What you are asked to do: Arrange the rows below as a two-column Markdown table headed No. and Line, numbering each nonblank line in order and omitting blank lines.

Rows of pointing data:

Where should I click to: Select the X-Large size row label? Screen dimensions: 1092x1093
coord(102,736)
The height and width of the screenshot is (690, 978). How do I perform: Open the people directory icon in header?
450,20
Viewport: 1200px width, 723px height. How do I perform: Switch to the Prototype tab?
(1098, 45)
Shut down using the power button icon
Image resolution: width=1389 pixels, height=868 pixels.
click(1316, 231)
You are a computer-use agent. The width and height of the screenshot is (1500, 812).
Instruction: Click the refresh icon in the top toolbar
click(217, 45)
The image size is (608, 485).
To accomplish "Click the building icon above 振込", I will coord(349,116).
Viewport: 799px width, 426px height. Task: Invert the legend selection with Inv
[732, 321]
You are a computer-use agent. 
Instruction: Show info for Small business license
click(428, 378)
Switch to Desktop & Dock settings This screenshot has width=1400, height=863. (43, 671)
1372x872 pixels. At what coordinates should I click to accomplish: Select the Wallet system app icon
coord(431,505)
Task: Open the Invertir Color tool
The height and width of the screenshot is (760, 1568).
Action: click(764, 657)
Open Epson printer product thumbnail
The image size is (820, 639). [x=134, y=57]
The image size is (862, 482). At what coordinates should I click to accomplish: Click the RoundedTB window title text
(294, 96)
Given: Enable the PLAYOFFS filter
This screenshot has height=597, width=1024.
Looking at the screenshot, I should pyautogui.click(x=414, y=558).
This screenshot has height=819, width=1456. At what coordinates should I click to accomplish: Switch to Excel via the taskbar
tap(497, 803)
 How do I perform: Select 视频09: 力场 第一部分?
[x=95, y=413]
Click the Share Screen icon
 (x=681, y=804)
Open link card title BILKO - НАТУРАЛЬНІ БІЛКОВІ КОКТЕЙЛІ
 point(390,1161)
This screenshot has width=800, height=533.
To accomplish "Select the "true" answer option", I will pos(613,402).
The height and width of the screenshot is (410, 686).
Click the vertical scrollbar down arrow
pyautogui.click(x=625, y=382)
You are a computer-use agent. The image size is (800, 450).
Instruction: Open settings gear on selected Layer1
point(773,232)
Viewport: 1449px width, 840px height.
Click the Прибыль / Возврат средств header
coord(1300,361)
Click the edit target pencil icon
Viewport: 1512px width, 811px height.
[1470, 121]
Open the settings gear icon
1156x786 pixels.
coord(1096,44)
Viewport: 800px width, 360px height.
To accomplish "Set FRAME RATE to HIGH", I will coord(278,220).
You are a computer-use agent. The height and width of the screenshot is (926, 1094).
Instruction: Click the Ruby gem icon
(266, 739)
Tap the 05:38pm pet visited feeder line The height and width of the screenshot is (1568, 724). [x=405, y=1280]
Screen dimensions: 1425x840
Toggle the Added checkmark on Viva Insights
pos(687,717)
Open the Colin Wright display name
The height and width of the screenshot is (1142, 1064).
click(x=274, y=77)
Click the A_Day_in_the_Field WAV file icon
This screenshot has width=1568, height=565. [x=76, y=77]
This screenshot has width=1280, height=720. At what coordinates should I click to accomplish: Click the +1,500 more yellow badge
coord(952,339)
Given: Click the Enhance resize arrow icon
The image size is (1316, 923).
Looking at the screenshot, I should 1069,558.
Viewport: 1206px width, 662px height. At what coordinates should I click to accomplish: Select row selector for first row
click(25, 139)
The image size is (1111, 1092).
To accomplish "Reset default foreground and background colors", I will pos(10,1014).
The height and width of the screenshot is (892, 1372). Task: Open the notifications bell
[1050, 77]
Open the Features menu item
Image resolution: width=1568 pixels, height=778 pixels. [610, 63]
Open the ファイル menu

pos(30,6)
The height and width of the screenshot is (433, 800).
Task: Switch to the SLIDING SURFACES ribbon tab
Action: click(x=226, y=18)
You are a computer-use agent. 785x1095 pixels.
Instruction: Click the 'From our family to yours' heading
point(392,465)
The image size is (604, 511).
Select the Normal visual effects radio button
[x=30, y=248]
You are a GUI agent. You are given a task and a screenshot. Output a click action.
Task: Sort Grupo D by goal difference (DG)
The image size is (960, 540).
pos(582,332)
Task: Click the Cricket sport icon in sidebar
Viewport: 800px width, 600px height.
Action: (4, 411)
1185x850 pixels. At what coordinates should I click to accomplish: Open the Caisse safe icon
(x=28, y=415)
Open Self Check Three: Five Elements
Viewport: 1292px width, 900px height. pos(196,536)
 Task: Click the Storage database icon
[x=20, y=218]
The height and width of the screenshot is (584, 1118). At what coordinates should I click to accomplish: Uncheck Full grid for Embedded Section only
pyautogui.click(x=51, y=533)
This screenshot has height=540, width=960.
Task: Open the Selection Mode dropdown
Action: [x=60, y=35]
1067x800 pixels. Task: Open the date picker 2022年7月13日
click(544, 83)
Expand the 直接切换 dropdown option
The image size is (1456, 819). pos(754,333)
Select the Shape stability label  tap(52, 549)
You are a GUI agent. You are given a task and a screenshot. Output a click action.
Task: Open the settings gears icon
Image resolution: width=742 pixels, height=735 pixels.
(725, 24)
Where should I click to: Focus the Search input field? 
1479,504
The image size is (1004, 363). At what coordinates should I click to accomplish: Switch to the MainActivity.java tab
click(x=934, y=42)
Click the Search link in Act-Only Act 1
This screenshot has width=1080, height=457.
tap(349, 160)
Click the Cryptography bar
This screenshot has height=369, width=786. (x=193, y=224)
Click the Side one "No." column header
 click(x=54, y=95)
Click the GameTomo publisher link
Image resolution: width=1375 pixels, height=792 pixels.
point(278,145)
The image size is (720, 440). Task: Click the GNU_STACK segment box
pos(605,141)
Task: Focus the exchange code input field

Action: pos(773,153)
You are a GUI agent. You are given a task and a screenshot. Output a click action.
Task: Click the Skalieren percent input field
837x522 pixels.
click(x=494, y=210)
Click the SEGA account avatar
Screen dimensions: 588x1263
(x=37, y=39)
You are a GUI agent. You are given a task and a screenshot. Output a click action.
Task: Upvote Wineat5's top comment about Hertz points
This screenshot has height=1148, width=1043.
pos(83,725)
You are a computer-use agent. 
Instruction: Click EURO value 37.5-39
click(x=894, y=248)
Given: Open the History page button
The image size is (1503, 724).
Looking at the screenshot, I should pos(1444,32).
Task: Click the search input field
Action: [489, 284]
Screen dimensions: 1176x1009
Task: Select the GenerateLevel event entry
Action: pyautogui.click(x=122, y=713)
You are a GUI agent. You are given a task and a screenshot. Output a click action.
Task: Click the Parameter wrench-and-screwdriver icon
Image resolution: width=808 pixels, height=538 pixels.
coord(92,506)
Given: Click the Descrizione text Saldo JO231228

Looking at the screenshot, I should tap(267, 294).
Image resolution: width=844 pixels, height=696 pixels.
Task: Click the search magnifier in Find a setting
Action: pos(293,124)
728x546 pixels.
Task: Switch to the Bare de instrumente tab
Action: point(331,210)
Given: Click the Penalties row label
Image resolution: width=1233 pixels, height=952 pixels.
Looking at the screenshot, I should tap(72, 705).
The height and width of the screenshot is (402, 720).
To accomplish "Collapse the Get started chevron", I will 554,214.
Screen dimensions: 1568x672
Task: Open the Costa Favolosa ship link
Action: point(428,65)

Right answer:
| No. | Line |
|---|---|
| 1 | Where should I click to: Select the X-Large size row label? Screen dimensions: 1092x1093 |
| 2 | coord(102,736) |
| 3 | The height and width of the screenshot is (690, 978). How do I perform: Open the people directory icon in header? |
| 4 | 450,20 |
| 5 | Viewport: 1200px width, 723px height. How do I perform: Switch to the Prototype tab? |
| 6 | (1098, 45) |
| 7 | Shut down using the power button icon |
| 8 | Image resolution: width=1389 pixels, height=868 pixels. |
| 9 | click(1316, 231) |
| 10 | You are a computer-use agent. The width and height of the screenshot is (1500, 812). |
| 11 | Instruction: Click the refresh icon in the top toolbar |
| 12 | click(217, 45) |
| 13 | The image size is (608, 485). |
| 14 | To accomplish "Click the building icon above 振込", I will coord(349,116). |
| 15 | Viewport: 799px width, 426px height. Task: Invert the legend selection with Inv |
| 16 | [732, 321] |
| 17 | You are a computer-use agent.  |
| 18 | Instruction: Show info for Small business license |
| 19 | click(428, 378) |
| 20 | Switch to Desktop & Dock settings This screenshot has width=1400, height=863. (43, 671) |
| 21 | 1372x872 pixels. At what coordinates should I click to accomplish: Select the Wallet system app icon |
| 22 | coord(431,505) |
| 23 | Task: Open the Invertir Color tool |
| 24 | The height and width of the screenshot is (760, 1568). |
| 25 | Action: click(764, 657) |
| 26 | Open Epson printer product thumbnail |
| 27 | The image size is (820, 639). [x=134, y=57] |
| 28 | The image size is (862, 482). At what coordinates should I click to accomplish: Click the RoundedTB window title text |
| 29 | (294, 96) |
| 30 | Given: Enable the PLAYOFFS filter |
| 31 | This screenshot has height=597, width=1024. |
| 32 | Looking at the screenshot, I should pyautogui.click(x=414, y=558). |
| 33 | This screenshot has height=819, width=1456. At what coordinates should I click to accomplish: Switch to Excel via the taskbar |
| 34 | tap(497, 803) |
| 35 |  How do I perform: Select 视频09: 力场 第一部分? |
| 36 | [x=95, y=413] |
| 37 | Click the Share Screen icon |
| 38 |  (x=681, y=804) |
| 39 | Open link card title BILKO - НАТУРАЛЬНІ БІЛКОВІ КОКТЕЙЛІ |
| 40 |  point(390,1161) |
| 41 | This screenshot has width=800, height=533. |
| 42 | To accomplish "Select the "true" answer option", I will pos(613,402). |
| 43 | The height and width of the screenshot is (410, 686). |
| 44 | Click the vertical scrollbar down arrow |
| 45 | pyautogui.click(x=625, y=382) |
| 46 | You are a computer-use agent. The image size is (800, 450). |
| 47 | Instruction: Open settings gear on selected Layer1 |
| 48 | point(773,232) |
| 49 | Viewport: 1449px width, 840px height. |
| 50 | Click the Прибыль / Возврат средств header |
| 51 | coord(1300,361) |
| 52 | Click the edit target pencil icon |
| 53 | Viewport: 1512px width, 811px height. |
| 54 | [1470, 121] |
| 55 | Open the settings gear icon |
| 56 | 1156x786 pixels. |
| 57 | coord(1096,44) |
| 58 | Viewport: 800px width, 360px height. |
| 59 | To accomplish "Set FRAME RATE to HIGH", I will coord(278,220). |
| 60 | You are a computer-use agent. The height and width of the screenshot is (926, 1094). |
| 61 | Instruction: Click the Ruby gem icon |
| 62 | (266, 739) |
| 63 | Tap the 05:38pm pet visited feeder line The height and width of the screenshot is (1568, 724). [x=405, y=1280] |
| 64 | Screen dimensions: 1425x840 |
| 65 | Toggle the Added checkmark on Viva Insights |
| 66 | pos(687,717) |
| 67 | Open the Colin Wright display name |
| 68 | The height and width of the screenshot is (1142, 1064). |
| 69 | click(x=274, y=77) |
| 70 | Click the A_Day_in_the_Field WAV file icon |
| 71 | This screenshot has width=1568, height=565. [x=76, y=77] |
| 72 | This screenshot has width=1280, height=720. At what coordinates should I click to accomplish: Click the +1,500 more yellow badge |
| 73 | coord(952,339) |
| 74 | Given: Click the Enhance resize arrow icon |
| 75 | The image size is (1316, 923). |
| 76 | Looking at the screenshot, I should 1069,558. |
| 77 | Viewport: 1206px width, 662px height. At what coordinates should I click to accomplish: Select row selector for first row |
| 78 | click(25, 139) |
| 79 | The image size is (1111, 1092). |
| 80 | To accomplish "Reset default foreground and background colors", I will pos(10,1014). |
| 81 | The height and width of the screenshot is (892, 1372). Task: Open the notifications bell |
| 82 | [1050, 77] |
| 83 | Open the Features menu item |
| 84 | Image resolution: width=1568 pixels, height=778 pixels. [610, 63] |
| 85 | Open the ファイル menu |
| 86 | pos(30,6) |
| 87 | The height and width of the screenshot is (433, 800). |
| 88 | Task: Switch to the SLIDING SURFACES ribbon tab |
| 89 | Action: click(x=226, y=18) |
| 90 | You are a computer-use agent. 785x1095 pixels. |
| 91 | Instruction: Click the 'From our family to yours' heading |
| 92 | point(392,465) |
| 93 | The image size is (604, 511). |
| 94 | Select the Normal visual effects radio button |
| 95 | [x=30, y=248] |
| 96 | You are a GUI agent. You are given a task and a screenshot. Output a click action. |
| 97 | Task: Sort Grupo D by goal difference (DG) |
| 98 | The image size is (960, 540). |
| 99 | pos(582,332) |
| 100 | Task: Click the Cricket sport icon in sidebar |
| 101 | Viewport: 800px width, 600px height. |
| 102 | Action: (4, 411) |
| 103 | 1185x850 pixels. At what coordinates should I click to accomplish: Open the Caisse safe icon |
| 104 | (x=28, y=415) |
| 105 | Open Self Check Three: Five Elements |
| 106 | Viewport: 1292px width, 900px height. pos(196,536) |
| 107 |  Task: Click the Storage database icon |
| 108 | [x=20, y=218] |
| 109 | The height and width of the screenshot is (584, 1118). At what coordinates should I click to accomplish: Uncheck Full grid for Embedded Section only |
| 110 | pyautogui.click(x=51, y=533) |
| 111 | This screenshot has height=540, width=960. |
| 112 | Task: Open the Selection Mode dropdown |
| 113 | Action: [x=60, y=35] |
| 114 | 1067x800 pixels. Task: Open the date picker 2022年7月13日 |
| 115 | click(544, 83) |
| 116 | Expand the 直接切换 dropdown option |
| 117 | The image size is (1456, 819). pos(754,333) |
| 118 | Select the Shape stability label  tap(52, 549) |
| 119 | You are a GUI agent. You are given a task and a screenshot. Output a click action. |
| 120 | Task: Open the settings gears icon |
| 121 | Image resolution: width=742 pixels, height=735 pixels. |
| 122 | (725, 24) |
| 123 | Where should I click to: Focus the Search input field?  |
| 124 | 1479,504 |
| 125 | The image size is (1004, 363). At what coordinates should I click to accomplish: Switch to the MainActivity.java tab |
| 126 | click(x=934, y=42) |
| 127 | Click the Search link in Act-Only Act 1 |
| 128 | This screenshot has width=1080, height=457. |
| 129 | tap(349, 160) |
| 130 | Click the Cryptography bar |
| 131 | This screenshot has height=369, width=786. (x=193, y=224) |
| 132 | Click the Side one "No." column header |
| 133 |  click(x=54, y=95) |
| 134 | Click the GameTomo publisher link |
| 135 | Image resolution: width=1375 pixels, height=792 pixels. |
| 136 | point(278,145) |
| 137 | The image size is (720, 440). Task: Click the GNU_STACK segment box |
| 138 | pos(605,141) |
| 139 | Task: Focus the exchange code input field |
| 140 | Action: pos(773,153) |
| 141 | You are a GUI agent. You are given a task and a screenshot. Output a click action. |
| 142 | Task: Click the Skalieren percent input field |
| 143 | 837x522 pixels. |
| 144 | click(x=494, y=210) |
| 145 | Click the SEGA account avatar |
| 146 | Screen dimensions: 588x1263 |
| 147 | (x=37, y=39) |
| 148 | You are a GUI agent. You are given a task and a screenshot. Output a click action. |
| 149 | Task: Upvote Wineat5's top comment about Hertz points |
| 150 | This screenshot has height=1148, width=1043. |
| 151 | pos(83,725) |
| 152 | You are a computer-use agent.  |
| 153 | Instruction: Click EURO value 37.5-39 |
| 154 | click(x=894, y=248) |
| 155 | Given: Open the History page button |
| 156 | The image size is (1503, 724). |
| 157 | Looking at the screenshot, I should pos(1444,32). |
| 158 | Task: Click the search input field |
| 159 | Action: [489, 284] |
| 160 | Screen dimensions: 1176x1009 |
| 161 | Task: Select the GenerateLevel event entry |
| 162 | Action: pyautogui.click(x=122, y=713) |
| 163 | You are a GUI agent. You are given a task and a screenshot. Output a click action. |
| 164 | Task: Click the Parameter wrench-and-screwdriver icon |
| 165 | Image resolution: width=808 pixels, height=538 pixels. |
| 166 | coord(92,506) |
| 167 | Given: Click the Descrizione text Saldo JO231228 |
| 168 | Looking at the screenshot, I should tap(267, 294). |
| 169 | Image resolution: width=844 pixels, height=696 pixels. |
| 170 | Task: Click the search magnifier in Find a setting |
| 171 | Action: pos(293,124) |
| 172 | 728x546 pixels. |
| 173 | Task: Switch to the Bare de instrumente tab |
| 174 | Action: point(331,210) |
| 175 | Given: Click the Penalties row label |
| 176 | Image resolution: width=1233 pixels, height=952 pixels. |
| 177 | Looking at the screenshot, I should tap(72, 705). |
| 178 | The height and width of the screenshot is (402, 720). |
| 179 | To accomplish "Collapse the Get started chevron", I will 554,214. |
| 180 | Screen dimensions: 1568x672 |
| 181 | Task: Open the Costa Favolosa ship link |
| 182 | Action: point(428,65) |